Needless to say, the picture Sam paints suggests that the “Recovery” we are in is extremely fragile. First of all, job growth in a key economic sector- construction- in so far as it has occurred at all, has been accompanied by declining wages. This is hardly the kind of economic climate to nurture “consumer confidence” Secondly, banks are so fearful of losses from toxic assets still on their books that they are taking no risks in funding new business enterprises. As a result, it is extremely difficult to get funding for new projects or new enterprises, even when the developer has an excellent track record. Finally, many of the new projects that are being launched are made financial viable by federal stimulus funds, which are likely to run out in the next two years.
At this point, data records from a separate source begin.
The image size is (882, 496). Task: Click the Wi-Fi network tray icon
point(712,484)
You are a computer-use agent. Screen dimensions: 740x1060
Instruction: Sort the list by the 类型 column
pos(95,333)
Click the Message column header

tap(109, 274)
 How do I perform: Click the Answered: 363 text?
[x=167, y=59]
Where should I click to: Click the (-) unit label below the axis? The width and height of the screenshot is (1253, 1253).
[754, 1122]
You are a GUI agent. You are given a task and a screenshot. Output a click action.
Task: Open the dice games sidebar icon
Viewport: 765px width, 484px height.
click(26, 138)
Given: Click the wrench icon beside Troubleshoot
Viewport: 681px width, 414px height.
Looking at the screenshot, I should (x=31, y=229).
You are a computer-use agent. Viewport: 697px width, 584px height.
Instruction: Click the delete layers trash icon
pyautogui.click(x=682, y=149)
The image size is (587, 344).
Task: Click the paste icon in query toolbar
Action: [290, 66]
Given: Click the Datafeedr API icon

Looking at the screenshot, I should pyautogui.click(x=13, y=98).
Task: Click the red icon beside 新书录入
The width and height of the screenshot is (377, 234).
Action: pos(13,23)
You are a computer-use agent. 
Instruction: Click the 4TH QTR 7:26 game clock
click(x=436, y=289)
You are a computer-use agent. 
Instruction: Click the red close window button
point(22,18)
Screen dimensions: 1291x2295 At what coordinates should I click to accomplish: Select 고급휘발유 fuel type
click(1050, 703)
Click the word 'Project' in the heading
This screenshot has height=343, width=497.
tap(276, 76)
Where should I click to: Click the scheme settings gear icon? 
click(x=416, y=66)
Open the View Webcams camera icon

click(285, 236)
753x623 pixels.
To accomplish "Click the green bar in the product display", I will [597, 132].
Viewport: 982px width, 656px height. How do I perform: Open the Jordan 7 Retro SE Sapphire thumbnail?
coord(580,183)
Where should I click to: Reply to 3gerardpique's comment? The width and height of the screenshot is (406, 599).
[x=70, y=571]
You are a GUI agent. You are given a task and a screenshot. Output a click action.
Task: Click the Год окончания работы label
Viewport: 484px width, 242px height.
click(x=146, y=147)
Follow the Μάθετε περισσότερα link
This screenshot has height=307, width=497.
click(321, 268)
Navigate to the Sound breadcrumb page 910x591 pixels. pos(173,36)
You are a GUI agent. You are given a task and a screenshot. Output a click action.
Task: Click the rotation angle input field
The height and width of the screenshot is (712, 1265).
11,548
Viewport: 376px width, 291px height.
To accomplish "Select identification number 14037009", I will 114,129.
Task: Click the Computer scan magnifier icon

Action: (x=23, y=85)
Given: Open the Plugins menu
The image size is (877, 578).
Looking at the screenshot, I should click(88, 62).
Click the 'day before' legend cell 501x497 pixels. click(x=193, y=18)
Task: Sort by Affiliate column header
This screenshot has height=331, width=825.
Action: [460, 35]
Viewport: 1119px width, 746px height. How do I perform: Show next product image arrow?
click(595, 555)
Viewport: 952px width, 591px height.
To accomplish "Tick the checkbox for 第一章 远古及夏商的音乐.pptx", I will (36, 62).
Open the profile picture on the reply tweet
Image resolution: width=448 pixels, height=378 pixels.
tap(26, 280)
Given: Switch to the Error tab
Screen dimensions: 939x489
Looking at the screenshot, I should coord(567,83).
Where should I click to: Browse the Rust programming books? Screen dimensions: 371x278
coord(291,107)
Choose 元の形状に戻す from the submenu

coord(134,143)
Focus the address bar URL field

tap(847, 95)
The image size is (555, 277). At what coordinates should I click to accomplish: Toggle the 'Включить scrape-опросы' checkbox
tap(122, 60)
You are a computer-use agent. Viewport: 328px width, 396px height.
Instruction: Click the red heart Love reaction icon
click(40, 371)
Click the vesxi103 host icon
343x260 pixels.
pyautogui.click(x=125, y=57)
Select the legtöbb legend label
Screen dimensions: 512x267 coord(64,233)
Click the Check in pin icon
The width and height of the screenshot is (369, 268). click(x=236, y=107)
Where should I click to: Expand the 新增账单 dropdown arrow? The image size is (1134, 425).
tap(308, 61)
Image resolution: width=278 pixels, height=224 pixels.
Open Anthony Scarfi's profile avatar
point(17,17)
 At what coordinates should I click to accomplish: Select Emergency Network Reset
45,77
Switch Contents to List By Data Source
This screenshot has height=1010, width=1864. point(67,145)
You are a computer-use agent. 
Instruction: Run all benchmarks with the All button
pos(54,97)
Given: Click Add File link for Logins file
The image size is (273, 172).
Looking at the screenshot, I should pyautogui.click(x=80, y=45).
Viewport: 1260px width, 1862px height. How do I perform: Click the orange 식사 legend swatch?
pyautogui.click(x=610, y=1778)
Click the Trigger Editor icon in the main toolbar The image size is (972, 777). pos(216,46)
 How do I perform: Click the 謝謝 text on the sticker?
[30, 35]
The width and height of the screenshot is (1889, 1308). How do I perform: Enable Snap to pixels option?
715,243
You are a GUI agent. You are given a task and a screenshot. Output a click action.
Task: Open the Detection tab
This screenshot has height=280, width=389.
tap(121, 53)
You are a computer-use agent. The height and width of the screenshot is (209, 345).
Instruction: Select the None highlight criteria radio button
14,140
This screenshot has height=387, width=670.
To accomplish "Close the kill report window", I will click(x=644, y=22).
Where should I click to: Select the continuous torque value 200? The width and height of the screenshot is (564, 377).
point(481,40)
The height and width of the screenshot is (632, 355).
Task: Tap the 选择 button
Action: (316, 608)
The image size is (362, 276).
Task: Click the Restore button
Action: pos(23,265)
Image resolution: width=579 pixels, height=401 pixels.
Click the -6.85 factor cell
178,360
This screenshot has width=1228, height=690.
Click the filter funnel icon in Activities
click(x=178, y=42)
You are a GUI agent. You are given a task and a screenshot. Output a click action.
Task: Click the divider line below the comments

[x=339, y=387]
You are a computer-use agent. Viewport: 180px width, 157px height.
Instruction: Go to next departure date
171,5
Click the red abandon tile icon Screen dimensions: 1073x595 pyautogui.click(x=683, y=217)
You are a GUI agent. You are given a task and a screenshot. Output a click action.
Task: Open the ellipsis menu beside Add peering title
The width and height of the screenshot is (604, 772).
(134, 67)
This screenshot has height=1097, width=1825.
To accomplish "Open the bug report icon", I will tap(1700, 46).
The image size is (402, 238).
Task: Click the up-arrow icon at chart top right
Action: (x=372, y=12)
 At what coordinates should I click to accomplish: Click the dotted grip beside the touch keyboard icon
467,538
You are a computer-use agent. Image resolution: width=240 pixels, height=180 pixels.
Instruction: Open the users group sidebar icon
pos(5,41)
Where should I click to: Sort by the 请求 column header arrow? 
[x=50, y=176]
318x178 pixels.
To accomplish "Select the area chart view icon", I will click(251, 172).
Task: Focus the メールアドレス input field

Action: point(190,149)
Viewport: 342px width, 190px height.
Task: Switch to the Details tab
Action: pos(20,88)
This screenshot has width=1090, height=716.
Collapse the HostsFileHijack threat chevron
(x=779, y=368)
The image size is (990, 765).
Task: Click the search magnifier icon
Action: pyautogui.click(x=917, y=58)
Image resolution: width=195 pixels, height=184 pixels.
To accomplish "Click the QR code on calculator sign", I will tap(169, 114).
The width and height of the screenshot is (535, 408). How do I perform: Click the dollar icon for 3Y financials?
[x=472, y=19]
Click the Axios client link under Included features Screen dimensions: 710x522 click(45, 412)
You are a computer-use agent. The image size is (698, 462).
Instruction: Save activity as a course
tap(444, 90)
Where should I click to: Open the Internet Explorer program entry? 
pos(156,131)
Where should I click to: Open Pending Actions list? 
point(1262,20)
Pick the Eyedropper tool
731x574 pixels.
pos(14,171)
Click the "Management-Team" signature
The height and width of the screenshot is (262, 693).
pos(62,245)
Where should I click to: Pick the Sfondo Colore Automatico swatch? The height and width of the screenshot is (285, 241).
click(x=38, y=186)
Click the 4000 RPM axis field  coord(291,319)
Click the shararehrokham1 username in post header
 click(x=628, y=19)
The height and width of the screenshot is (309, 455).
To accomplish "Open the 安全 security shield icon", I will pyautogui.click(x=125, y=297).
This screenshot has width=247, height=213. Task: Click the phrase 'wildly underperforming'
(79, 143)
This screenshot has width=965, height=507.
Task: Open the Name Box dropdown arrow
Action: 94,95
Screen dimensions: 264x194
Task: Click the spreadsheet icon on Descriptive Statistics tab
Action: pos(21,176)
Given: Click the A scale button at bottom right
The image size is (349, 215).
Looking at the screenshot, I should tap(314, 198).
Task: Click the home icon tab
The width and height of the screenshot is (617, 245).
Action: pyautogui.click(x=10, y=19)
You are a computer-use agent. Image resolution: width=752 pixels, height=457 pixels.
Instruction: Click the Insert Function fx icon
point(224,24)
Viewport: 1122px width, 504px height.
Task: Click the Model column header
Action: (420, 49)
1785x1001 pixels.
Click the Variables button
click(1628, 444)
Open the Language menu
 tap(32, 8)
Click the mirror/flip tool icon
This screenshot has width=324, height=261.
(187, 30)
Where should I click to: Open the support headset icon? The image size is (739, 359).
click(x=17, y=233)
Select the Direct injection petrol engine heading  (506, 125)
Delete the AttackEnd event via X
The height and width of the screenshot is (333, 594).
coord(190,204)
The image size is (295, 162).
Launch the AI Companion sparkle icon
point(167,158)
Anyway you look at it, this is a grim picture. Banks not lending, new projects remaining dormant, unemployment high, wages falling, Insofar as there is job growth, it comes from industries receiving an infusion of government stimulus funding. But what is going to happen when those funds run out. Will job growth come from consumer demand? The resurgence of small business? An infusion of bank lending?
Unfortunately, if we extrapolate from Sam’s experience, none of that is likely to happen unless the government puts a new injection of Stimulus funding into the economy
An obsession with the deficit may make sense, in the long run, but it in the short run it will doom us to years and years of economic stagnation and extreme hardship for Working America.